In conclusion, anginettes or orange juice cookies are a delicious and easy-to-make Italian treat that is perfect for any occasion. They have a light and crisp texture with a subtle orange flavor which makes them a great option for serving alongside coffee or tea. Give this recipe a try and enjoy traditional Italian baking at its best!

Anginettes or orange juice cookies are a delicious treat that many people enjoy. The cookies are traditionally made using orange juice, which lends a unique flavor to the dough. In addition to being delicious, these cookies are also easy to make with just a few simple ingredients. Below are some valuable tips to consider when making anginettes or orange juice cookies.

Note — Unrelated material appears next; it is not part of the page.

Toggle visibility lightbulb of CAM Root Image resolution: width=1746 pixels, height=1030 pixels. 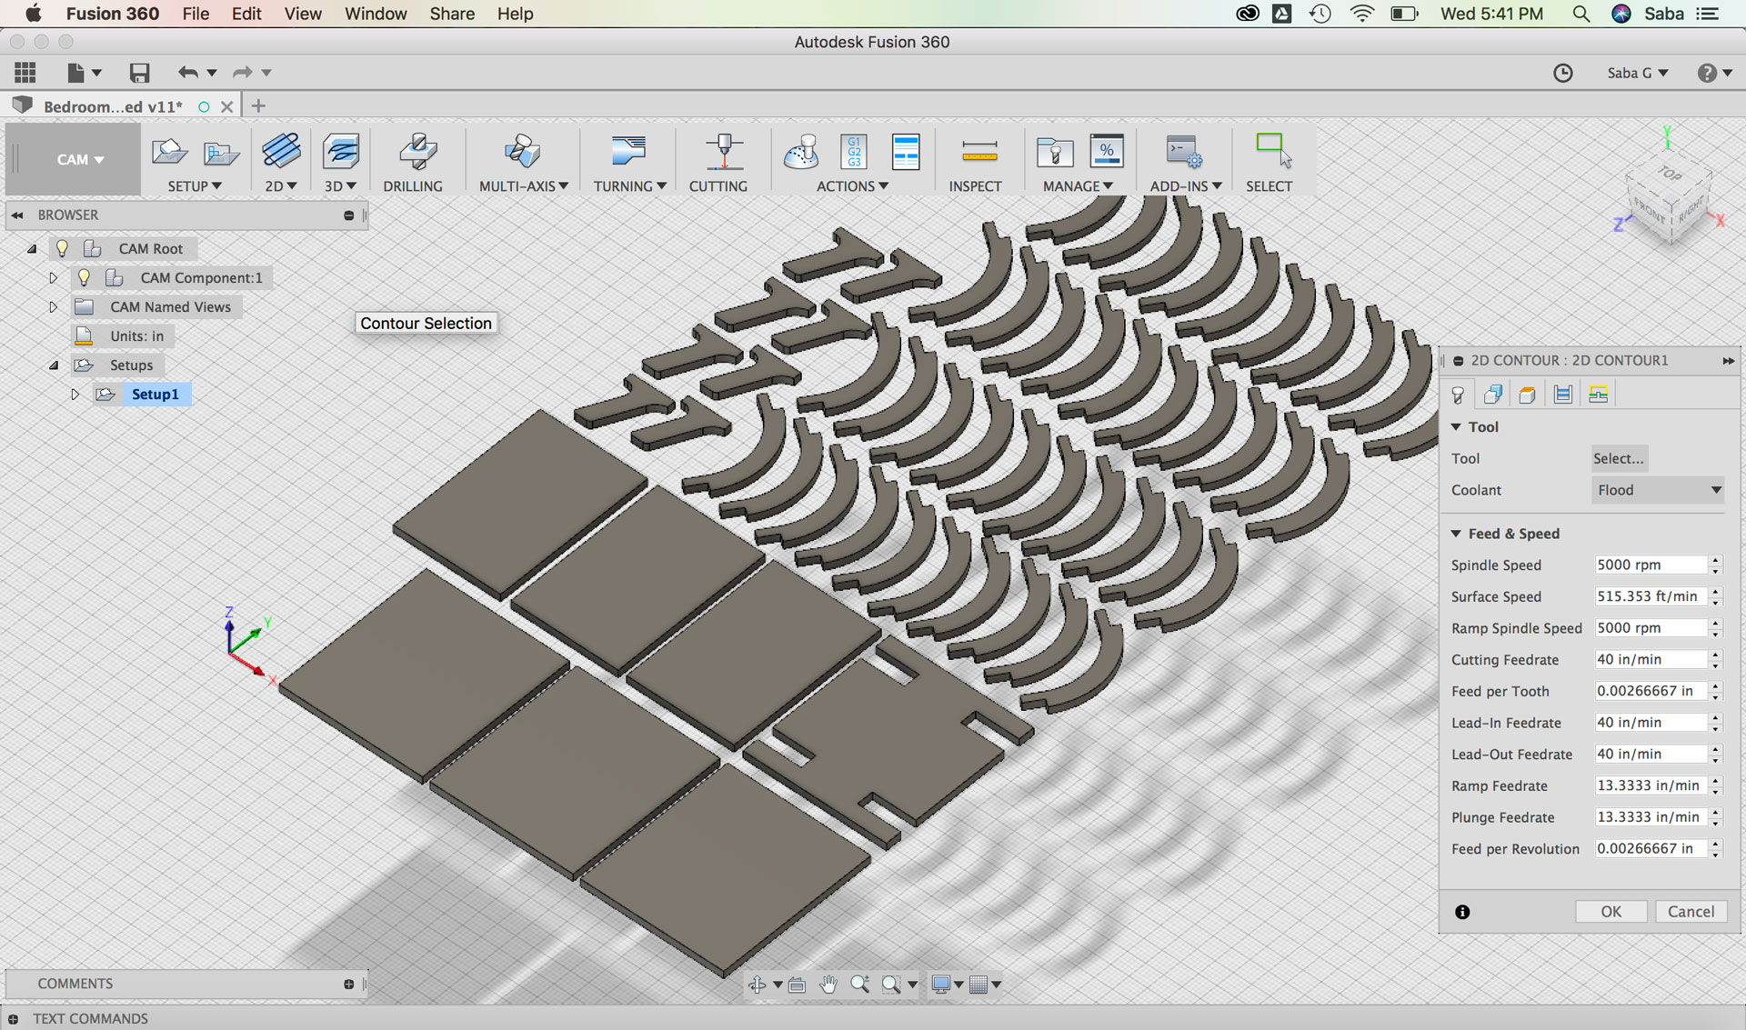click(x=62, y=248)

Tip #1 - Use fresh orange juice

When making anginettes or orange juice cookies, one of the most important tips to keep in mind is to use fresh orange juice. Freshly squeezed orange juice will give the cookies a bright citrus flavor, which is one of the defining characteristics of this recipe.

Tip #2 - Chill the dough

Another important tip to keep in mind when making anginettes or orange juice cookies is to chill the dough before baking. This will help the cookies retain their shape and prevent them from spreading too much during baking. Chilling the dough will also make it easier to roll into small balls, which is how these cookies are typically shaped.

Tip #3 - Use a cookie scoop

To ensure that your anginettes or orange juice cookies are evenly shaped, it's a good idea to use a cookie scoop. A cookie scoop will help you create uniformly sized dough balls that will cook evenly in the oven. Using a scoop will also make the process of shaping the dough balls faster and more efficient.

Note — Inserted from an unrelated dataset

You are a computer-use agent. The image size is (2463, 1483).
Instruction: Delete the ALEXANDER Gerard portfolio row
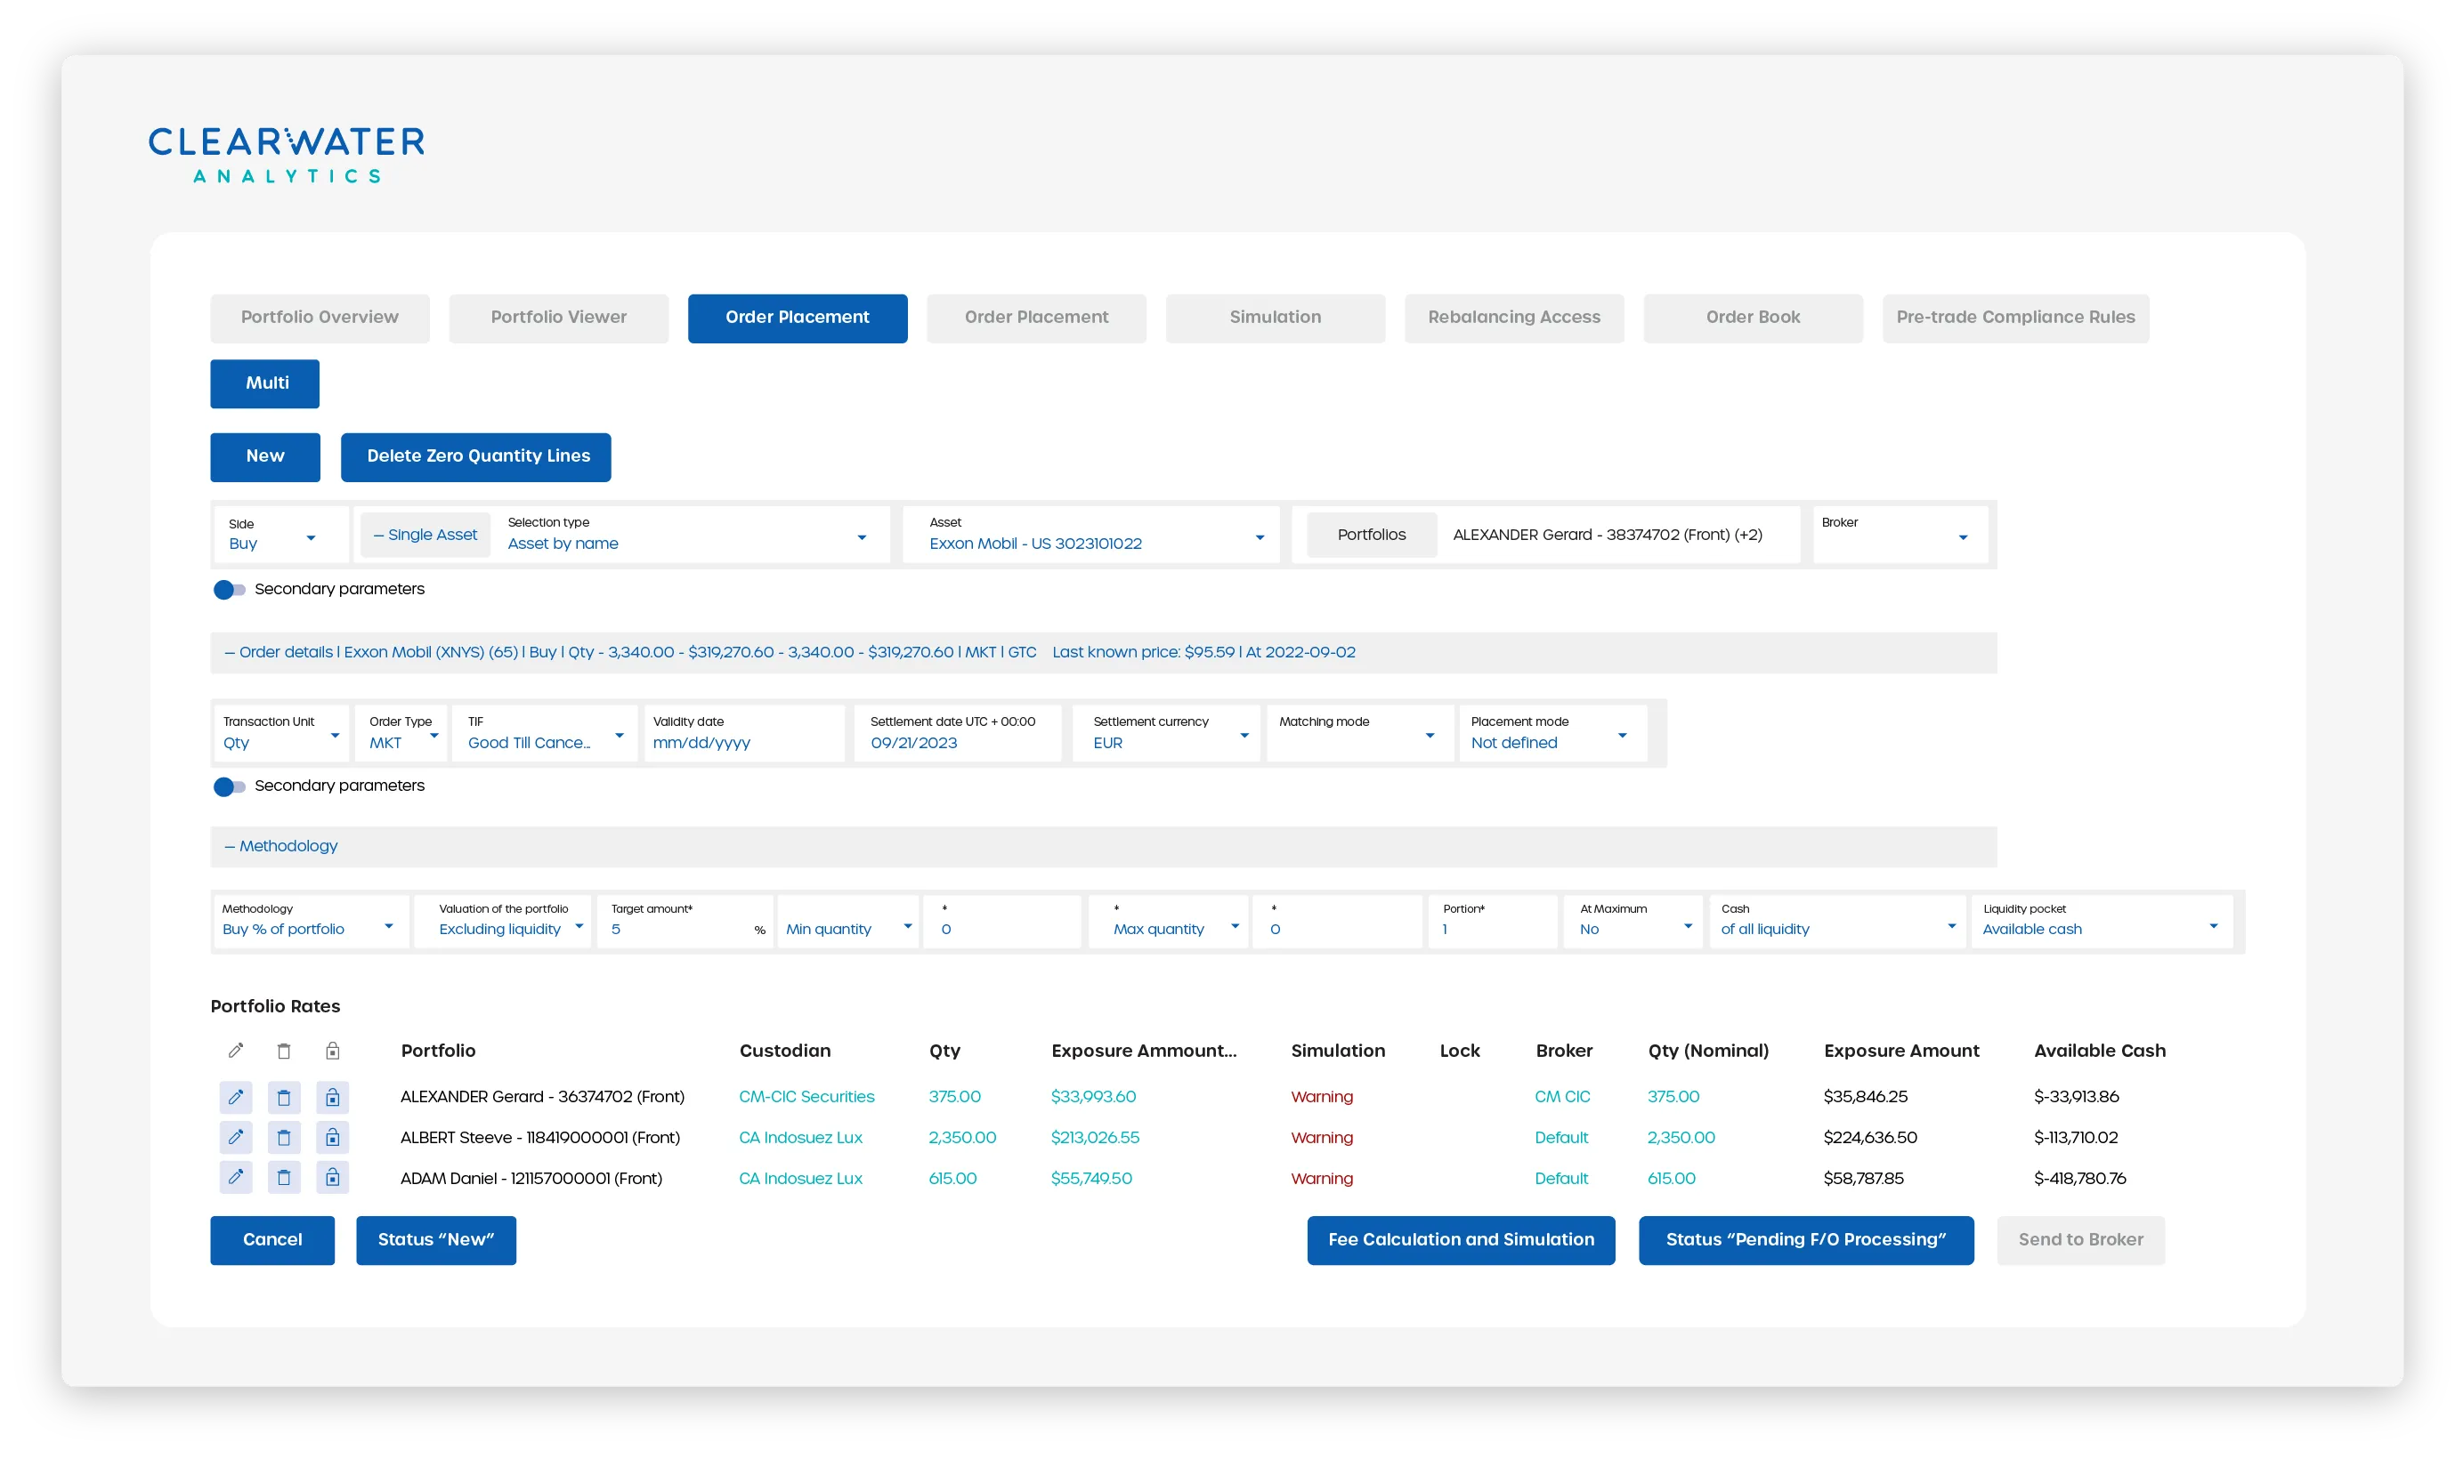click(x=284, y=1097)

Tip #4 - Dust with powdered sugar

Once your anginettes or orange juice cookies are baked and cooled, it's a good idea to dust them with powdered sugar. This will give the cookies a sweet, decorative finish that is visually appealing. Additionally, dusting with powdered sugar will help to balance out the tartness of the orange juice in the dough.

Tip #5 - Store properly

Properly storing your anginettes or orange juice cookies is crucial if you want to keep them fresh for as long as possible. Once cooled, store the cookies in an airtight container at room temperature. Avoid exposing the cookies to heat or moisture, as this can cause them to become stale or soggy.
Conclusion
In conclusion, anginettes or orange juice cookies are a simple and delicious treat that anyone can make at home. By following these valuable tips, you can ensure that your cookies turn out perfectly every time you make them. Remember to use fresh orange juice, chill the dough, use a cookie scoop, dust with powdered sugar, and store the cookies properly. With these tips in mind, you'll be able to create mouthwatering anginettes or orange juice cookies that will impress your friends and family.